In case your company goes into liquidation, banks are usually secured and are first on the list of creditors who are repaid from the money generated after selling the company’s assets. In comparison to this, the case for Bounce Back Loan is different. The Bounce Back Loan becomes an unsecured debt when a company files for liquidation. This is because a Bounce Back Loan is not secured against the company assets but backed by the government, and the lender will be required to approach the government for full repayment.
Can you be made personally liable for Bounce Back Loan during company liquidation?
If the company cannot afford to repay a Bounce Back Loan at the time of liquidation or otherwise, in that case, you will normally not be held personally liable for the repayment of the loan. But it doesn’t mean that it will remain the same in all the cases. Personal liability issues may arise in the following two scenarios –
When the funds provided not used for the company benefit– If you’ve received a Bounce Back Loan, you need to adhere to the rules associated with it. As long as the fund provided meets the main objective of benefitting the company economically, directors can choose to use them, including company bills payment, paying staff and buying supplies. However, many rumours have been circulating that directors are taking inappropriate advantage and using the funds to buy personal assets, pay off personal debts and even invest in properties.
In case your company enters into the procedure of formal insolvency, an insolvency practitioner will be appointed who will investigate why the company has become insolvent including the usage of the loans it has received.
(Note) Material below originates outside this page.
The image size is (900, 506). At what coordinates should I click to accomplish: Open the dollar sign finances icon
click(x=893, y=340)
If after investigation; it is found that the loan has not been used in accordance with the terms, directors of the company will be held personally liable for loan repayment, which could put your personal assets like savings, property and vehicles at risk.
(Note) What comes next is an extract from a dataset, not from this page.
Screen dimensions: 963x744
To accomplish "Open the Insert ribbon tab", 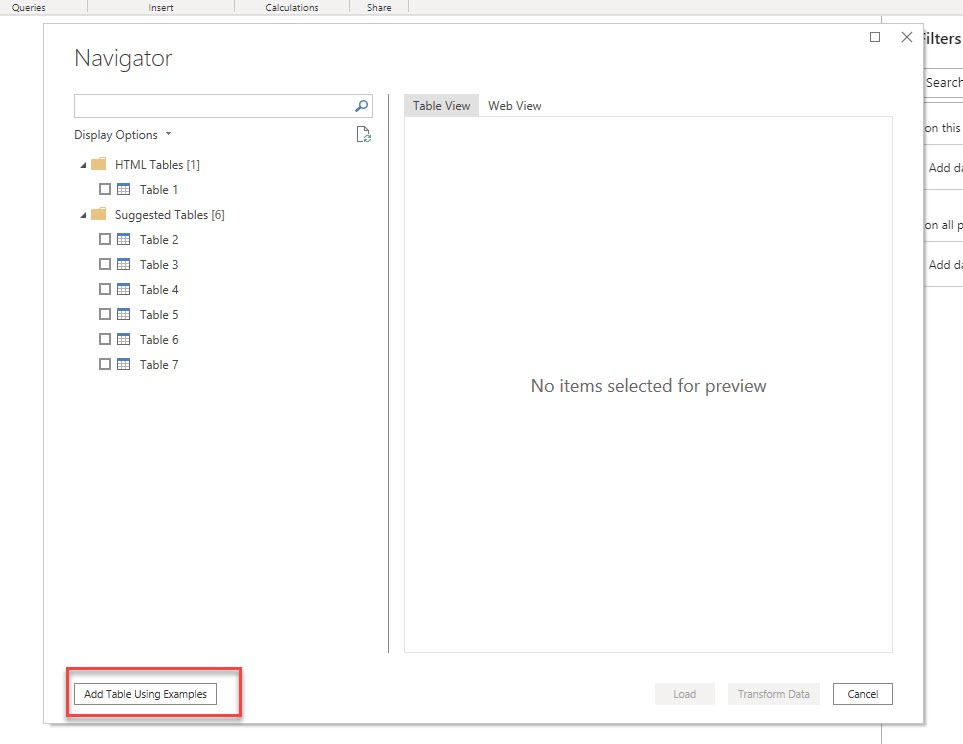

When to pay certain creditors ahead of others– If your business enters into a formal procedure of insolvency, every transaction made during the process will be examined by the liquidator. In case they find that the funds (BBL) provided are used to make payments to certain creditors and not others, you could be held responsible and personally liable for the payment value. You will also get examined by the appointed liquidator to as certain whether you should be disqualified from becoming a director in the future.
What happens if you don’t pay back a bounce back loan?
If you cannot pay back the Bounce Back Loan, your company may have already reached the insolvency level. Insolvency means that the key responsibilities of the director lie with the creditors and not with the shareholders, which means you can’t pay yourself, employees or any creditor based on your preference. Otherwise, it will be treated as wrongful trading on the part of the director, leading to a severe civil offence, ultimately making you personally liable as a director.
Also See: Member’s Voluntary Liquidation (MVL)
What steps can you take to avoid personal liability for Bounce back loan?
You can avoid the personal liability for Bounce Back Loan by adherence to the following –
- If you have used the loan correctly but still unable to protect your company from liquidation, the debts of the company will be repaid from the sale of assets and rest of the debts will be written off.
- The Insolvency practitioner will initiate an investigation, but if you have performed your duties as a director accurately and there was no misuse of the Bounce Back Loan, nobody can hold you personally liable, and there shouldn’t be further issues.